Raul Midón ‘Synthesis’ (Emarcy/Universal) 3/5

American-born singer Raul Midón comes from an Anglo-Latino background with Argentine father and American mother and this is very much reflected in the way in which he defies categorisation, sometimes entering soul, pop rock and even folk territories at different moments, though a contemporary acoustic take on R ‘n’ B seems to be his preferred genre. There is in fact something of a 1970s feel to the singer and his influences would seem to include among others the jazzy pop singer Michael Franks, various folk-rock singer-songwriters and even Sting. He may well be being groomed for crossover pop chart territory and if so the jazzy influenced bossa groove of ‘Everyone deserves a second chance’ would be an ideal candidate and by some distance the album’s outstanding track.

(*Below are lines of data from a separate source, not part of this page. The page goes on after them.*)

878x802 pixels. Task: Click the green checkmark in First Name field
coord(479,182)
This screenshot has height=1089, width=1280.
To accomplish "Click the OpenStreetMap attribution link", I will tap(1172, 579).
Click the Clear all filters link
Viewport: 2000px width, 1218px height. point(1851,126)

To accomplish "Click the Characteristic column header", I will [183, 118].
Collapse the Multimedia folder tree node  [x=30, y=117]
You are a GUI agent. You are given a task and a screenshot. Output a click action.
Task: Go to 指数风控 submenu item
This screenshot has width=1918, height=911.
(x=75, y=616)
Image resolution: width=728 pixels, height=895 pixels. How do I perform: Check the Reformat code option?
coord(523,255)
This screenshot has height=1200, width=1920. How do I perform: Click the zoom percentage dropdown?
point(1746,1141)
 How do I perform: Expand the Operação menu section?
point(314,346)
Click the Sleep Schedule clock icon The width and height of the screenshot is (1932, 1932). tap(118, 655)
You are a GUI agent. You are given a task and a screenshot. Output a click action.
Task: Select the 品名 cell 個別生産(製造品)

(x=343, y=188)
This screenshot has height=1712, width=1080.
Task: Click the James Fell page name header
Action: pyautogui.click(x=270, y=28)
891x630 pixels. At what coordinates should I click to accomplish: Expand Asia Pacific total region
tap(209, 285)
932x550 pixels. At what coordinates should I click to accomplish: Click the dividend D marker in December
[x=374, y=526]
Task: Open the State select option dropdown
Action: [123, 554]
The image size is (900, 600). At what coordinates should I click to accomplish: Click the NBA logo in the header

Another potential song for release as a single is ‘Don’t be a silly man’, where his voice is almost Sting-like while a more sensitive side to the singer is displayed on the mid-tempo ‘When you call my name’. Not everything works such as the pop-rock of ‘Next generation’ or the cod-reggae of ‘Invisible chains’, where Midón may be aiming to reproduce interest that Eric Clapton kindled on ‘I shot the sheriff’. The backing band is impressive to say the least with the cream of session musicians including Larry Goldings on organ, Dean Parks on guitar and Paulinho Da Costa on percussion with overall producer Larry Klein doubling up on drums on some songs. This album may well find a bigger audience in the States, but there is no doubting the talent of the singer who positively revels in diverse musical genres.